Texte d'étude
Les coupes de chêne zeen dans la région d’Aïn Sallam ont suscité beaucoup d’intérêt et d’indignation, d’autant plus que les arbres abattus sont de gros diamètre et que les coupes ont été faites au cours de la période de confinement. Une récente visite aux forêts de chêne zeen en Kroumirie nous ont permis de réaliser de visu l’état de nombreuses zéenaies (forêts de chêne zeen) et de tirer certaines conclusions quant à leur avenir en rapport avec les usages dont elles font objet par les habitants des forêts.
Rappelons que le chêne zeen est une endémique algéro-tunisienne. En Tunisie, il pousse en Kroumirie, à l’état pur ou mélangé au chêne liège.
1. Le chêne zeen est-il menacé en Tunisie ?
A priori, la réponse à cette question est négative. Les forêts de chêne zeen sont étendues en Tunisie et certains secteurs sont à l’abri de toute forme de pression pour persister au moins sur le moyen terme.
2. Quelles menaces pèsent-elles sur les forêts de chêne zeen ?
Les forêts de chêne zeen les mieux conservées sont celles qui se trouvent loin des installations humaines. Les pressions exercées sur ces forêts consistent au pâturage continu du couvert végétal pouvant pousser à leur lisière. En effet, le plus souvent, les forêts de chêne zeen sont fermées, ne laissant pas passer la lumière pour permettre à d’autres espèces végétales de pousser. Néanmoins, à leur lisière, on retrouve un maquis dominé surtout par la bruyère arborescente, mais comprenant aussi d’autres essences, telles que le myrte, filaire, arbousier…
Les glands de chêne zeen arrivent à germer facilement, mais il est difficile de trouver des arbres de diamètres différents comprenant surtout des jeunes pieds dans les différentes forêts, ce qui justifie l’interrogation quant à l’avenir de ces forêts après la mort des vieux pieds. En effet, le pâturage continu et excessif ne permet pas aux jeunes pousses de continuer leur croissance pour permettre une régénération naturelle des forêts de chêne zeen. Les secteurs en dehors de toute pression (réserve de cerfs d’El Feidja par exemple) permettent de voir des pieds de chêne zeen de différentes classes de taille. Autrement, la régénération des forêts de chêne zeen est conditionnée par la mise en défens de certaines parcelles, action difficile, voire impossible dans l’état actuel de gestion de nos forêts.
Il est aussi clair que les arbres coupés arrivent à se régénérer s’ils ne subissent pas de pressions constantes, ce qui revient à la situation précédente, c’est-à-dire que les coupes peuvent être réparées à condition de mettre en défens les parcelles où des arbres ont été coupés et d’y interdire le pâturage.

Travail demandé
A – Relevez, dans le texte d'étude, les essences végétales citées comme composant le maquis qui pousse à la lisière des forêts de chêne zeen.
B – Répondez brièvement aux questions suivantes à partir du texte d'étude.
(i) Dans quelle région de Tunisie pousse le chêne zeen ?
(ii) Quelles forêts de chêne zeen sont les mieux conservées ?
(iii) Quel secteur le texte cite-t-il comme exemple de zone en dehors de toute pression ?

(Données extraites d'une collection)
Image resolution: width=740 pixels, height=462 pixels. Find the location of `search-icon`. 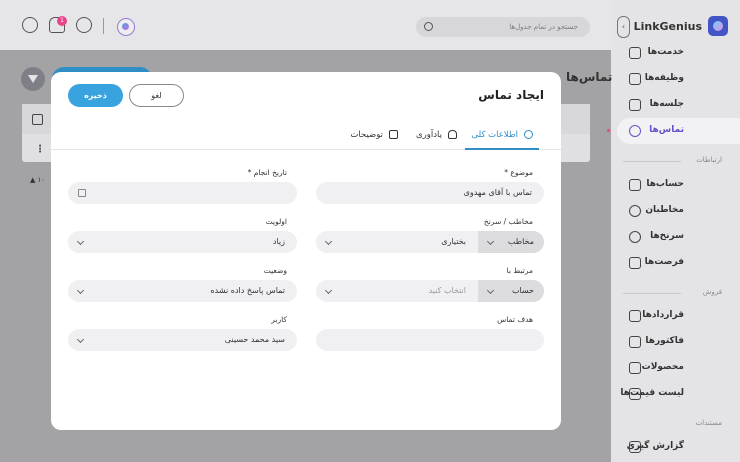

search-icon is located at coordinates (428, 26).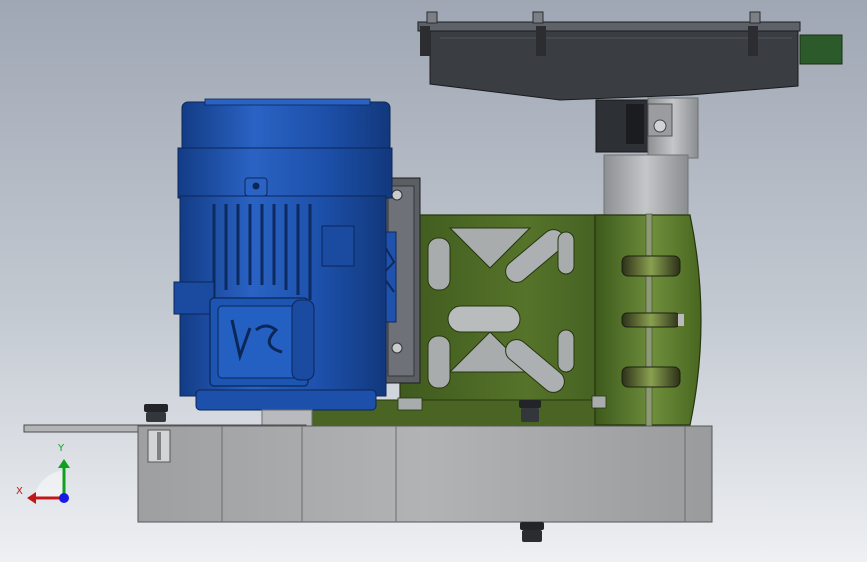 This screenshot has width=867, height=562. What do you see at coordinates (20, 492) in the screenshot?
I see `triad-x-label: X` at bounding box center [20, 492]. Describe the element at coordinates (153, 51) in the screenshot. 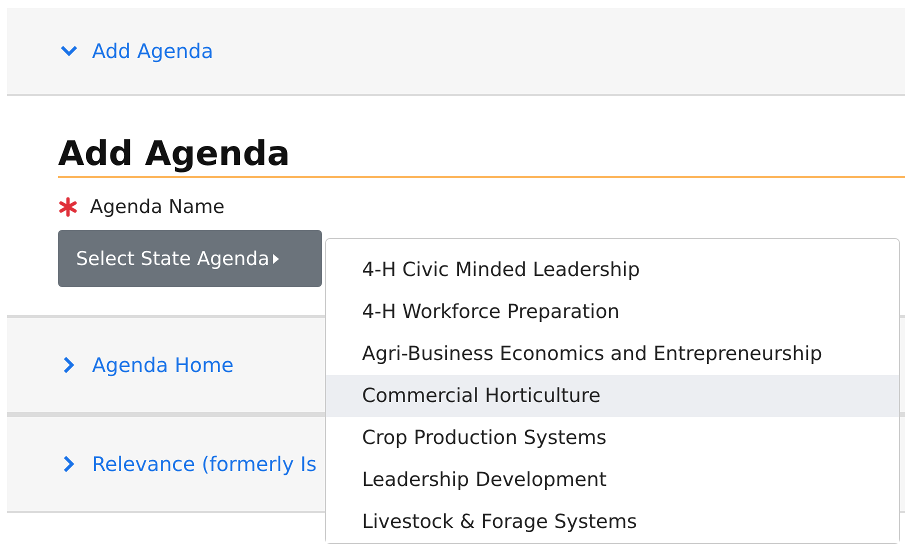

I see `panel-title: Add Agenda` at that location.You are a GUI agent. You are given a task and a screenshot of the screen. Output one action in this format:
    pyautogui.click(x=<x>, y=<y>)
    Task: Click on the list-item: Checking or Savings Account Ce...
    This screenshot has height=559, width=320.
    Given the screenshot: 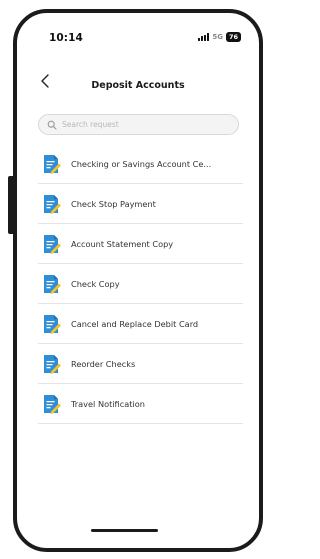 What is the action you would take?
    pyautogui.click(x=140, y=164)
    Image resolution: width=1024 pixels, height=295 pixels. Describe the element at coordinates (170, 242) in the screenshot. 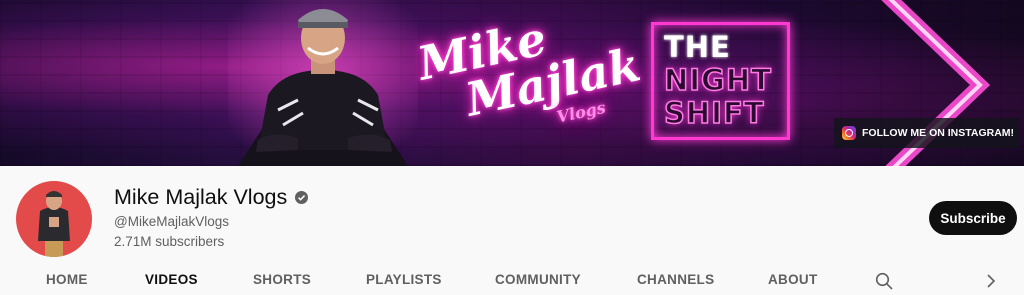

Corrigé
A – La bruyère arborescente, le myrte, la filaire, l'arbousier

B –
(i) En Kroumirie, à l'état pur ou mélangé au chêne liège.
(ii) Celles qui se trouvent loin des installations humaines.
(iii) La réserve de cerfs d'El Feidja.